In this paper, numerical simulation technology is applied to model different complex hydraulic fracture occurrences and evaluate the CO2 seepage rule during carbon sequestration. First, multi-component Langmuir isotherm is applied to simulate the adsorption desorption phenomenon of CO2. Combining Langmuir isotherm with the reservoir parameters of Barnett shale formation, shale reservoir simulation model is constructed to simulate the CO2 seepage law during the CO2 sequestration. Then, based on the shale reservoir simulation model, local grid refinement technology is used to characterize the five typical fracture occurrences caused by hydraulic fracturing. Subsequently, the numerical simulation cases with five different fracture occurrences are run to evaluate the performance during CO2 storage process. Finally, some critical important parameters, including engineering and geologic parameters, are evaluated through the sensitivity study. In order to identify and illustrate the performance which progressively occur over time, the log-log plot of CO2 injection rate versus time is adopted.

The simulation results indicate that the flow regimes of CO2 injection can be classified into eight flow regions. Among these flow regions, the inner boundary dominated flow regime is a unique one which can occur only when realizing strongly stimulated reservoir volume.
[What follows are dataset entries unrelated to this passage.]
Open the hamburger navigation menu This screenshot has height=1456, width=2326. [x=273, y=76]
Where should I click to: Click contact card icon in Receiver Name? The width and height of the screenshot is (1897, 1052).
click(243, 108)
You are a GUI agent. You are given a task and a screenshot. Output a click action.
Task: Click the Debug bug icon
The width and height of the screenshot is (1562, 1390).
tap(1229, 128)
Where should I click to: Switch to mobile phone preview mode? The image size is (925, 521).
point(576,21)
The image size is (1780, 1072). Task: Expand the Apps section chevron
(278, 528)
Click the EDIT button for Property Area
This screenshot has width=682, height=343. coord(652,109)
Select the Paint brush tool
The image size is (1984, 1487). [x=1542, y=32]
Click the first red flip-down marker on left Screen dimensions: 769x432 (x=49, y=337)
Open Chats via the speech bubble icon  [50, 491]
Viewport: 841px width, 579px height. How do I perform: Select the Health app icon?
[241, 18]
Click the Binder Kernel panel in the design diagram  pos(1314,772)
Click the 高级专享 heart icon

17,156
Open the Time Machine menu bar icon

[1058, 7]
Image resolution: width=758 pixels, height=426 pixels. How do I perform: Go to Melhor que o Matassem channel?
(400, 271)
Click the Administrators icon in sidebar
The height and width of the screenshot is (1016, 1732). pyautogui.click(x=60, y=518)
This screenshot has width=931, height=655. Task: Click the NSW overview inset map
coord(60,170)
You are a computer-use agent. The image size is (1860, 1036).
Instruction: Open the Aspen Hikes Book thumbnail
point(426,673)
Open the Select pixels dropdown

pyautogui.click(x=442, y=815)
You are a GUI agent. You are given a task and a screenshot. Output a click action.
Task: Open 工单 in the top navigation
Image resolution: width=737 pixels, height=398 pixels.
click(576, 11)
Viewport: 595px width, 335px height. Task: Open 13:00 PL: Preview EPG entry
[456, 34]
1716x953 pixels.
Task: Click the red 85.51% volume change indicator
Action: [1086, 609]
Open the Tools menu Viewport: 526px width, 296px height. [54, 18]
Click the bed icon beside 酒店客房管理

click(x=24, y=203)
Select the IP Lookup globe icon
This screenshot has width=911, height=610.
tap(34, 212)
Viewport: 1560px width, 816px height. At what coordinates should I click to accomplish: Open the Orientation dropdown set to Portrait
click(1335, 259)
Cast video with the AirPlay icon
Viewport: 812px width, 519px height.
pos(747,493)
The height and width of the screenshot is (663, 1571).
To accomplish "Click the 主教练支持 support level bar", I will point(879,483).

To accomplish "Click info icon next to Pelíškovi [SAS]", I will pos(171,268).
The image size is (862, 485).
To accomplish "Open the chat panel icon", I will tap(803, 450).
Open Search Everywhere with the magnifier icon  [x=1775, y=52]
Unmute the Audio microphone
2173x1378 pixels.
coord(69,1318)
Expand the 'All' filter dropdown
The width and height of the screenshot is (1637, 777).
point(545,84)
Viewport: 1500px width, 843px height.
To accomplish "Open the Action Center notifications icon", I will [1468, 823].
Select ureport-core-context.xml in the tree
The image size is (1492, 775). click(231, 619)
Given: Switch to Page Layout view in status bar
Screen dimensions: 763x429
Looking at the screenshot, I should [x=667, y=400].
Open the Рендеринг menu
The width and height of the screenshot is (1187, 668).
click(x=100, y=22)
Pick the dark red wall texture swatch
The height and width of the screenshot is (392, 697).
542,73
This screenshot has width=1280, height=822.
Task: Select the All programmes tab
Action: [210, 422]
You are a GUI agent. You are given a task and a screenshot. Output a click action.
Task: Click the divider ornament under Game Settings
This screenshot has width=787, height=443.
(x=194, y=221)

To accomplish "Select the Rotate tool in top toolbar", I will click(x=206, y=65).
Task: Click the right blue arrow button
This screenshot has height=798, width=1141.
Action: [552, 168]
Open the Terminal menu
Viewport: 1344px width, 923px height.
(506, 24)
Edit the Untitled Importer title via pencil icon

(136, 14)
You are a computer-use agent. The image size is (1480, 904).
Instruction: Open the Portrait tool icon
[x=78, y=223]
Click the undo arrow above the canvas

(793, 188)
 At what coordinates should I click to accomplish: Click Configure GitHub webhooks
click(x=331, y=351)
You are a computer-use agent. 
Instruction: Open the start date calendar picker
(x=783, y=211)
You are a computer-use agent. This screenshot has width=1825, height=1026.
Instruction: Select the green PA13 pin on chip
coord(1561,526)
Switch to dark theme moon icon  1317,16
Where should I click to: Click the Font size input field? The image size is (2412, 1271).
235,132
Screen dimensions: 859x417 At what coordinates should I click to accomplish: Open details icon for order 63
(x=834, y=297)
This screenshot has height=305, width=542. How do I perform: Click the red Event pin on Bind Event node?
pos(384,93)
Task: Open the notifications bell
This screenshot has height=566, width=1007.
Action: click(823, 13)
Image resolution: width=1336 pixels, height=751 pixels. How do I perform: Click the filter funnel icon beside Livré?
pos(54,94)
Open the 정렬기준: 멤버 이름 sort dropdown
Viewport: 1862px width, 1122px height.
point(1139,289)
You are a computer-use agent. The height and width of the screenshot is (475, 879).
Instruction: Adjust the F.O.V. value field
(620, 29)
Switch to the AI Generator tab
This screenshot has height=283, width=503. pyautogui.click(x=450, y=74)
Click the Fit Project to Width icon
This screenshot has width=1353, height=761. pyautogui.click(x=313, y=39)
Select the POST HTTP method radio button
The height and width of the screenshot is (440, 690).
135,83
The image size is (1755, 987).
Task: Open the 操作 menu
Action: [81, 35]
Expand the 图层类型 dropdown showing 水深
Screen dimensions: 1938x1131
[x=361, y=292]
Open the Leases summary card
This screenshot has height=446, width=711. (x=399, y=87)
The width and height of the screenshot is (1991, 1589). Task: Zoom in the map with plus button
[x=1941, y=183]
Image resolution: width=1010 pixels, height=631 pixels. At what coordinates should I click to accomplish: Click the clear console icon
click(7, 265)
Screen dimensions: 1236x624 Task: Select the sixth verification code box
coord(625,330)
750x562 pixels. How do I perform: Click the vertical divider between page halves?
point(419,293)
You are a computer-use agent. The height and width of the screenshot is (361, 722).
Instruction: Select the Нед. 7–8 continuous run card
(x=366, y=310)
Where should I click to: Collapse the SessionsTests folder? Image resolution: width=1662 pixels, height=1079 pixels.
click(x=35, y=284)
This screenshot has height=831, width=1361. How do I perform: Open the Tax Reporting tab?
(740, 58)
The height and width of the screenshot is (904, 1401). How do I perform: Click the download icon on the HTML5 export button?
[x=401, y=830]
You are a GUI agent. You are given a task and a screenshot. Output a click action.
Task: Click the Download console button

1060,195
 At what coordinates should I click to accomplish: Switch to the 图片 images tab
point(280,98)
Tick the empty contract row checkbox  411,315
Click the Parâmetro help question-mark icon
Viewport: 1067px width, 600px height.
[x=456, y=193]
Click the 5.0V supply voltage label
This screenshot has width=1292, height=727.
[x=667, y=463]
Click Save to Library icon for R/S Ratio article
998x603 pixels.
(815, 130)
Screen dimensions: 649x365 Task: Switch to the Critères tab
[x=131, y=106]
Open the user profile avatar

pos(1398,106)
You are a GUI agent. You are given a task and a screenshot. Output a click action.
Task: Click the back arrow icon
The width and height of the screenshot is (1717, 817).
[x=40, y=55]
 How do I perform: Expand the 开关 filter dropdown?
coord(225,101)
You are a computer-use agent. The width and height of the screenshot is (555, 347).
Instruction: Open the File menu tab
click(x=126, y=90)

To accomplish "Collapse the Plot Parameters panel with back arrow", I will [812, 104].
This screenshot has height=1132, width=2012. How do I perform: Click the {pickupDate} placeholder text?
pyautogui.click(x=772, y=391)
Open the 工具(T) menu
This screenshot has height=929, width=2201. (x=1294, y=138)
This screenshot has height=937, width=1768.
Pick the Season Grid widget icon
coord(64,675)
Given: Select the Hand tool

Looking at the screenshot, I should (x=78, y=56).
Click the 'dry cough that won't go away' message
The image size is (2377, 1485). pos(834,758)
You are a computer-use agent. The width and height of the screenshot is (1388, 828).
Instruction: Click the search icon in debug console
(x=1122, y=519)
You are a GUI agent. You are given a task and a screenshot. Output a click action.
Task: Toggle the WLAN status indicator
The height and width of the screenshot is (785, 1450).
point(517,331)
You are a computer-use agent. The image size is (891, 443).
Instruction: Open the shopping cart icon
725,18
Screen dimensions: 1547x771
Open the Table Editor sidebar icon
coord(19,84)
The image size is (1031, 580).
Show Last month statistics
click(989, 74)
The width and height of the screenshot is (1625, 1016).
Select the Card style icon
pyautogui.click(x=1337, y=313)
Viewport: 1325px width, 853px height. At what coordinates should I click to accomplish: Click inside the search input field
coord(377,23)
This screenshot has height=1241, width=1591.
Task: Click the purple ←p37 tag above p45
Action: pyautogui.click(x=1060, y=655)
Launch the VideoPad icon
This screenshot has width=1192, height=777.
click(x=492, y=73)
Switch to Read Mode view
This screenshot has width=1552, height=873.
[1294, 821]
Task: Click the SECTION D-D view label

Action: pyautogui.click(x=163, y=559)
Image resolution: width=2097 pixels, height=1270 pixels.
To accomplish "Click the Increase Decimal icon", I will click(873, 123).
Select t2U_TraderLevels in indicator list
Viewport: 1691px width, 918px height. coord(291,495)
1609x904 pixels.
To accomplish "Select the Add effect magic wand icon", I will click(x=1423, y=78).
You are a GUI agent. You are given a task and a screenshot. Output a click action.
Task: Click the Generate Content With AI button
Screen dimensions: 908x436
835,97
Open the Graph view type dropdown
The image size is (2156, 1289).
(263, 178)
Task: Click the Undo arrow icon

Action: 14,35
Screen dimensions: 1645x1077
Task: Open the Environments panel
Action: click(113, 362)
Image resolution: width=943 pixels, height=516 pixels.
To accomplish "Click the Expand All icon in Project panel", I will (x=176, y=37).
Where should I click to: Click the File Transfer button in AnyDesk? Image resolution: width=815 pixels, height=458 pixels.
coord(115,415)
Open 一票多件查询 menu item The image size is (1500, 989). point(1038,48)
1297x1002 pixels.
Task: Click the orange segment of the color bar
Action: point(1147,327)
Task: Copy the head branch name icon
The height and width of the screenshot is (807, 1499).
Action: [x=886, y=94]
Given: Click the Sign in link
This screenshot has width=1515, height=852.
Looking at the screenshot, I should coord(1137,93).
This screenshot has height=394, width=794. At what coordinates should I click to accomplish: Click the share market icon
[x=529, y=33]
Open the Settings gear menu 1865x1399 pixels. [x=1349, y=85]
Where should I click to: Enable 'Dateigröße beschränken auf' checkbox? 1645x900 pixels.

Further, the sensitivity study indicates that the fracture topologies and the primary fracture conductivity are the two key factors dominating the early-time flow behavior during the carbon sequestration. And the final-time flow behavior is dominated by the shale reservoir parameters.

This work systematically analyzes the effect of fracture topologies on carbon sequestration and enlarges our knowledge of CO2 storage in shale gas systems.

1. Introduction

Shale gas has become an increasingly important source of natural gas (CH4) in the United States over the last decade. Due to its unconventional characteristics, injecting carbon dioxide (CO2) to enhance shale gas recovery (CO2-EGR) is a potentially feasible method to increase gas-yield while realizing CO2 sequestration (CS). Therefore, it is more and more important to quantitatively demonstrate the influence of various reservoir and completion parameters on performance of multiply-hydraulic fractured horizontal wells (MFHW) in the process of CO2 injection.